Modèle avec délai en sortie

Le modèle avec délai en sortie consiste à considérer un délai fixe, qui affecte la sortie de la porte: la commutation prend effet en sortie après un délai \(t_p\).

Porte ET avec délai en sortie. Porte ET avec délai en sortie

Modèle avec délai en entrée

Le modèle avec délai en entrée est plus nuancé, car il permet de spécifier un délai différent selon l’entrée qui entraîne le changement à la sortie.

Porte ET avec délai aux entrées. Porte ET avec délai aux entrées

Modèle combiné

Le modèle combiné consiste à considérer des délais différents par entrée et, en plus, un délai global en sortie.

Condition de course et aléas

Un autre effet néfaste potentiel des délais à considérer est ce qu’on appelle une condition de course. Considérons le circuit de la figure suivante. La sortie de la porte est \(s = a \cdot a^\prime\) qui devrait normalement donner systématiquement 0. Mais le chemin menant de l’entrée \(a\) à l’entrée du haut de la porte ET est plus court (en termes de délais) que le chemin qui mène à l’entrée du bas. En effet, le signal \(a^\prime\) est retardé d’un délai de propagation \(t_{p1}\) par rapport à \(a\).

Cas à risque de condition de course. Cas à risque de condition de course

En pratique, on pourrait observer un chronogramme qui s’apparente à celui de la figure suivante, où on voit que les deux signaux à l’entrée de la porte ET sont simultanément égaux à 1 pendant une courte période. Une courte impulsion 1 sera donc générée sur le signal \(s\) en sortie de la porte ET, après le délai de propagation \(t_{p2}\) de celle-ci. Cette impulsion, qui ne correspond à rien selon la logique du circuit est appelée un aléa (ou en anglais, glitch).

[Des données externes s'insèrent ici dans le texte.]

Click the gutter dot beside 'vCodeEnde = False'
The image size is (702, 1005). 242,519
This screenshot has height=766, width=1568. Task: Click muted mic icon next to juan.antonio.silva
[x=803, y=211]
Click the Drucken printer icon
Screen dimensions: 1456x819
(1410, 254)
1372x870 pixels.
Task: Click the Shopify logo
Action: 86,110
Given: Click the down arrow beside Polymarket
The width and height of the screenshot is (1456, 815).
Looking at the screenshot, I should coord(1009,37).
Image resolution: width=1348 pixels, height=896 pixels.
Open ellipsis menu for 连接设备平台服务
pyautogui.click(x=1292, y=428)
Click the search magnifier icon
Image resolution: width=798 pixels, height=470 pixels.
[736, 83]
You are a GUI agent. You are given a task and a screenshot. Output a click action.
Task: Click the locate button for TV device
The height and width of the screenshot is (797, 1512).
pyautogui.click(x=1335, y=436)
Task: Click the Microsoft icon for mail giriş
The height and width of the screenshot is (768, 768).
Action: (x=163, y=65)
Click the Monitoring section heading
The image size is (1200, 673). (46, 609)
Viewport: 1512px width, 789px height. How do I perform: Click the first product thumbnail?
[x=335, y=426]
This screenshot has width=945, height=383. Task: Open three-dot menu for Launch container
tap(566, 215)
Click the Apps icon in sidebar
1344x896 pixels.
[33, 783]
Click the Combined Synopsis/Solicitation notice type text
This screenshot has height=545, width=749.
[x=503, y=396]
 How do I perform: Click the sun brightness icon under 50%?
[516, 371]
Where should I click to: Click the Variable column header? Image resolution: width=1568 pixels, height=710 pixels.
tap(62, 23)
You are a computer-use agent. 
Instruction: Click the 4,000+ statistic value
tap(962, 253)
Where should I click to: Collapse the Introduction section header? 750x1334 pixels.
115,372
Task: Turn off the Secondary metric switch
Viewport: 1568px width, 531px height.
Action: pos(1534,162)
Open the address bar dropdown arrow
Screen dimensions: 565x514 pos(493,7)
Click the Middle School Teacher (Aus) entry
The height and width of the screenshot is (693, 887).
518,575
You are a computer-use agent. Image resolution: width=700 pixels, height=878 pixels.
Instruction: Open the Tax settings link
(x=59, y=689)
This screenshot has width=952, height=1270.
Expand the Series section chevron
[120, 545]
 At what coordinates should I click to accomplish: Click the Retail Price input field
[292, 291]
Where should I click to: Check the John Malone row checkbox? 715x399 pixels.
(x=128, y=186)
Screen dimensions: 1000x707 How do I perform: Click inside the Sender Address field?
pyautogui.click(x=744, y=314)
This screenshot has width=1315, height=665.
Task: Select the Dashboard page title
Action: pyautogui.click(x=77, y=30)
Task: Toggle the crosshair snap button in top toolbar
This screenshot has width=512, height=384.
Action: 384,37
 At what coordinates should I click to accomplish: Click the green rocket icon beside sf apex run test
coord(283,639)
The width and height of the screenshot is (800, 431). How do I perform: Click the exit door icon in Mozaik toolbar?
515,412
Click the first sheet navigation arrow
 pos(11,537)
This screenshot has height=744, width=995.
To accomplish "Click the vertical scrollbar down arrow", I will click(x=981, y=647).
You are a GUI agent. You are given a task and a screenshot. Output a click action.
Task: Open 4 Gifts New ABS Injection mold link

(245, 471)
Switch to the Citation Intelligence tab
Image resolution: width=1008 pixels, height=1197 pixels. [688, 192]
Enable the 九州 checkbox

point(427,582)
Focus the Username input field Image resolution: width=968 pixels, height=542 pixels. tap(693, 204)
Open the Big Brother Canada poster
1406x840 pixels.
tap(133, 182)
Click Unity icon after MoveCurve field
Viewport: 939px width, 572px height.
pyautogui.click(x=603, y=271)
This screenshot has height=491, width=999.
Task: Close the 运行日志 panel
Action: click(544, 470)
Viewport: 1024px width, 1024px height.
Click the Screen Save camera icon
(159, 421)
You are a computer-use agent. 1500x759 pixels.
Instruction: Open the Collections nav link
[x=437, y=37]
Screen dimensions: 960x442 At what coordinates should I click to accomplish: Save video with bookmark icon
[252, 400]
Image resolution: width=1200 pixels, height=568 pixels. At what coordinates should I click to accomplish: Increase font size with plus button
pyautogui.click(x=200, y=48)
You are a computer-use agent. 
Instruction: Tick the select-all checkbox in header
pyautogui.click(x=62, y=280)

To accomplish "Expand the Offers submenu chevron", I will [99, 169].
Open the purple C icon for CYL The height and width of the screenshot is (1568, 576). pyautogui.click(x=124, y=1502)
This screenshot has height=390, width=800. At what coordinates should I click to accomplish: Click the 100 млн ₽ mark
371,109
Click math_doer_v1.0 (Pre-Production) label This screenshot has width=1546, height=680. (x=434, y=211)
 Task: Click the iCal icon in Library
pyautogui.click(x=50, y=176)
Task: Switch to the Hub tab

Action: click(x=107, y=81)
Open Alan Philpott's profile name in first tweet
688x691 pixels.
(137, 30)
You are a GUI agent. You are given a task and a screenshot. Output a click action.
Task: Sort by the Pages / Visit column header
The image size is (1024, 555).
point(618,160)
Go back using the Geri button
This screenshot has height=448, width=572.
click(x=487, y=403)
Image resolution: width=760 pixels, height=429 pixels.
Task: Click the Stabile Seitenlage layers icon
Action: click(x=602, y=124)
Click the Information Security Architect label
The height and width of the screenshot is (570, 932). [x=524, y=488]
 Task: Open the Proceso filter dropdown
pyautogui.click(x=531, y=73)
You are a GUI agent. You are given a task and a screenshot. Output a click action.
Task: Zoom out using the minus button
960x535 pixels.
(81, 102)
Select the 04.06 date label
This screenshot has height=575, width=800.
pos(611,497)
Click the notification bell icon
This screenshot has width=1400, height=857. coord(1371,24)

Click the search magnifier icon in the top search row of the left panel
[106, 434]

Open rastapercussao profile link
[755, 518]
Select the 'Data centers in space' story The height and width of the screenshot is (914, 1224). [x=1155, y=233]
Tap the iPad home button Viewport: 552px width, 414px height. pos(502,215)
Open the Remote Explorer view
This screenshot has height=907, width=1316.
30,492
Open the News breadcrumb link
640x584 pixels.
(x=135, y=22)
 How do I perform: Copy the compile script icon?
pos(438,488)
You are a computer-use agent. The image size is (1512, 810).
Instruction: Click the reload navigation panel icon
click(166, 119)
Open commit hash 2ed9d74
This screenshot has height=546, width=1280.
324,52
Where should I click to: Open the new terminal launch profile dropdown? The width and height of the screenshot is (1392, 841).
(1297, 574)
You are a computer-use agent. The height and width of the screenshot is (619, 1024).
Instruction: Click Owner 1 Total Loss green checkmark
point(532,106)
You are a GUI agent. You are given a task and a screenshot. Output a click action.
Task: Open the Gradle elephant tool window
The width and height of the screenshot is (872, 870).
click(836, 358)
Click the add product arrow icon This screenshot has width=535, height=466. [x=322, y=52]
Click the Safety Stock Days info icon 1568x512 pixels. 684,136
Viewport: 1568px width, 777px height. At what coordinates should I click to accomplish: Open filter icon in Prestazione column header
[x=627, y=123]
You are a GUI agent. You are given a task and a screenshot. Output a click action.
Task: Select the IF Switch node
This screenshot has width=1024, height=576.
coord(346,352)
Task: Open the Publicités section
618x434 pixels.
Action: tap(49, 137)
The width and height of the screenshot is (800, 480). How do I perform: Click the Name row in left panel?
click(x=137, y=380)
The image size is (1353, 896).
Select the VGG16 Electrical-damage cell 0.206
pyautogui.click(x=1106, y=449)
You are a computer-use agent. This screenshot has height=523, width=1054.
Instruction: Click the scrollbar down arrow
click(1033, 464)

Chronogramme de la condition de course. Chronogramme de la condition de course

Ces aléas peuvent être la source de problèmes et de dysfonctionnements qui sont parfois difficiles à diagnostiquer, et il faut vraiment s’en méfier. Une telle impulsion, quasi imperceptible, pourrait par exemple déclencher le basculement de la valeur d’une cellule mémoire plus loin dans le circuit.

Porte tampon

La valeur binaire à la sortie d’une porte tampon est la même qu’à l’entrée. La porte n’agit pas sur la valeur logique mais permet de reconditionner le signal à son entrée pour le rendre, en sortie, davantage conforme aux niveaux électriques de référence. Une porte tampon est essentiellement utilisée pour renforcer et stabiliser le niveau du signal. Une façon pratique de réaliser une porte tampon est de placer deux inverseurs l’un à la suite de l’autre. L’utilisation de portes tampons est un des moyens de s’assurer de respecter les conditions de sortance.